運次第の宇宙旅行⑧




天都視点



―――さて、どうしたものか・・・。


天都は未だに子供部屋で途方に暮れていた。 動くにしても周りの物が巨大過ぎて時間がかかる。 部屋のドアが閉まっていれば、一人で開けることは不可能だ。 


―――俺一人で三人を救出するのは厳し過ぎる。

―――迂闊に行動して俺まで捕まったら本当の終わりだ・・・。


行定たちを確実に助ける手段が思い付かず、ふとロケットを見る。


―――分解されてしまっているけどきちんとパーツごとに分かれている。

―――やはり巨人にはかなり高度な知能があることは間違いない。

―――まぁ簡易のロケットキットではあるけど、それでも説明書なしに初見で何かするのは俺たちでも普通に難しいからな。

―――組み立てたいところだけど流石に素手でやるのは無理か・・・。


素手で組み立てることも不可能ではないが、余りにも時間がかかり過ぎる。 いくら簡易キットで軽量化がなされているといっても、地球では4人がかりで三時間程かかったのだから。

それでも天都はロケットの組み立てに着手した。 一人で作業するのはかなり時間はかかるが、他にすることがないため少しずつ進めていく。

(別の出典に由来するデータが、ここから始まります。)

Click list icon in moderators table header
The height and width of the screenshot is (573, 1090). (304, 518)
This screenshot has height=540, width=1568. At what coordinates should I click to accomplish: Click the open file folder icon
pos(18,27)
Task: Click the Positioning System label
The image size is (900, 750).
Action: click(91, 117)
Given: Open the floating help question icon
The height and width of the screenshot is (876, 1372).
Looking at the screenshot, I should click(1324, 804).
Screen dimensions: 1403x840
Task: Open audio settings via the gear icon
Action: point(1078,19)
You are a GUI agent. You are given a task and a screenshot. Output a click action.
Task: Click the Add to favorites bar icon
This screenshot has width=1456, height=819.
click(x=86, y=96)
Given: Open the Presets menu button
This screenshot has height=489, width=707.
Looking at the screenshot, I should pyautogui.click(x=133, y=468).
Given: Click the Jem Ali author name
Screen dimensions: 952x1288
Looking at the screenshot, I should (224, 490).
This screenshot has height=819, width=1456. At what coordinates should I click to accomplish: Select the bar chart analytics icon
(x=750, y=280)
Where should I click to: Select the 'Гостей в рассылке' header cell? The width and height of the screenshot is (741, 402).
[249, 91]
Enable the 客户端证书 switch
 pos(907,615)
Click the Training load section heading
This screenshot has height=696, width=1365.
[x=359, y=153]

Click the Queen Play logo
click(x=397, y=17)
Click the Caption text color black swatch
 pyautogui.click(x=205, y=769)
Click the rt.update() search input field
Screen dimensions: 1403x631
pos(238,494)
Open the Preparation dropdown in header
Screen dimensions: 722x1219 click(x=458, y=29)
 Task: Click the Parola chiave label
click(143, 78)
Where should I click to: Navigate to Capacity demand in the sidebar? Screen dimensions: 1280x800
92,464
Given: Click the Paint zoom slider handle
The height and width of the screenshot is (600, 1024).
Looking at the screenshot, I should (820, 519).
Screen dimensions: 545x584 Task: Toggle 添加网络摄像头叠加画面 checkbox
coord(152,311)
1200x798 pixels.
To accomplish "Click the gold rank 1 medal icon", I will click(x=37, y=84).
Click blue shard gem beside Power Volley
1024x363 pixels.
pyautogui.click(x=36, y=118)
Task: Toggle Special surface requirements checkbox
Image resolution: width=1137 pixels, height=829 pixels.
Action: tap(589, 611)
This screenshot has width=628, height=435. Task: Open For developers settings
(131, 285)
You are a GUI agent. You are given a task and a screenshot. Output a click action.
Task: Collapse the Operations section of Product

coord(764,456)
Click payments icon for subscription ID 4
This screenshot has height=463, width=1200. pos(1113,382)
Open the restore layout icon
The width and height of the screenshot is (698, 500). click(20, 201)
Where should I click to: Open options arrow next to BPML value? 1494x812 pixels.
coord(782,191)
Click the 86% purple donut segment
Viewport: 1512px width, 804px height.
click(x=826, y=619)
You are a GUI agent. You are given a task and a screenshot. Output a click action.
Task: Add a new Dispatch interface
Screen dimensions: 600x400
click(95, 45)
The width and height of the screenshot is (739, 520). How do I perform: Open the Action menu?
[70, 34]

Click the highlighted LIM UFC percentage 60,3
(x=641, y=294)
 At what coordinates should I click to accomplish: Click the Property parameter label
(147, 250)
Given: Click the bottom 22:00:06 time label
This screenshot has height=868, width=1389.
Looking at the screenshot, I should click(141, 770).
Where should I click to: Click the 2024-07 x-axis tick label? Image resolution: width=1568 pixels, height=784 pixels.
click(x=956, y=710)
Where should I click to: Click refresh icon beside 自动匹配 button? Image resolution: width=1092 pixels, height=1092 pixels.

―――万が一、巨人が何か攻撃を仕掛けてきたら俺たちはきっと太刀打ちができないだろう。

―――そのためにはどうする?

―――何かしらの武器が必要だ。

―――でもここにあるモノは全て巨人サイズだから俺たちの手には馴染まない。

―――使えるとしたらロケットの部品。

―――最終的にはロケットに戻さないといけないけど、行定たちを助けるまでは武器として使うのもいいな。

―――何かできないかな?


試行錯誤すること数十分。 時間はかかったが使えそうなものが組み上げられた。


「できた!!」


宇宙船の羽の一部と落ちていた巨人のゴム紐を使い完成したのは大きなパチンコ。 


「弾に使えそうなものは・・・」


机上を見渡すと鉛筆のようなものが落ちていたためその先を折った。


「これならいける!」


―――巨人に勝つことはきっと今持っているものだけではできない。

―――少しでも巨人を驚かせることができたらそれでいい。


更に芯を折り何本かポケットに忍ばせる。


―――よし、これで行定たちを助けにいこう。

―――準備が不十分なのは仕方がないよな。

―――運よくみんなが見つかるといいんだけど。


そう思い部屋を出ようとした瞬間だった。


「ッ!?」


巨人が部屋の中に入ってきたのだ。 咄嗟に身を隠してしまう。


―――急に現れたから驚いた・・・。

―――試しにどのくらい効くのか実践してみるか。


芯をセットしパチンコを巨人へ向ける。 押さえていた手を離すと芯は勢いよく飛び出し見事巨人の手の甲に刺さった。 巨人の大きさを考えれば痛みすら感じていないのかもしれない。

ただ何も感じていないというわけでもないらしい。


―――跳ね返されるのかと思った!

―――刺されば十分だ。


巨人は刺さった芯を抜くと、周囲を探し始めた。 その隙にもう一発食らわせた。


―――これで少しは巨人の意識をそらすことができるのかもしれない。

―――さぁ、行定たちのもとへ急ごう。


そう思い扉の方へ向かおうとしたその時、足音が急に迫り振り返ると巨人が追ってきていた。


「なッ!?」


驚いて巨人の目に向かってパチンコを放った。


―――命中した・・・!?


巨人は天都を捕まえようとしているのか、かがんでいたため目にヒット。 目を抑え悶えていた。


―――・・・やった、か・・・?


様子を窺っているうちに勢いよく巨人の腕が動き天都を捕えてしまった。 目に当たったのに、大したダメージにはなっていなかったようだ。


―――マズい!

―――油断した・・・ッ!!


一度捕まってしまえばもうどうにもならない。 手の中に入ると身動きが取れないためパチンコを使うこともできなかった。


「ぅッ・・・。 苦し・・・ッ」


仕舞いには握り潰すようにギュッと絞められた。


―――ごめん、みんな・・・。

―――俺にはもう・・・。


そのまま天都は圧迫され意識を手放してしまった。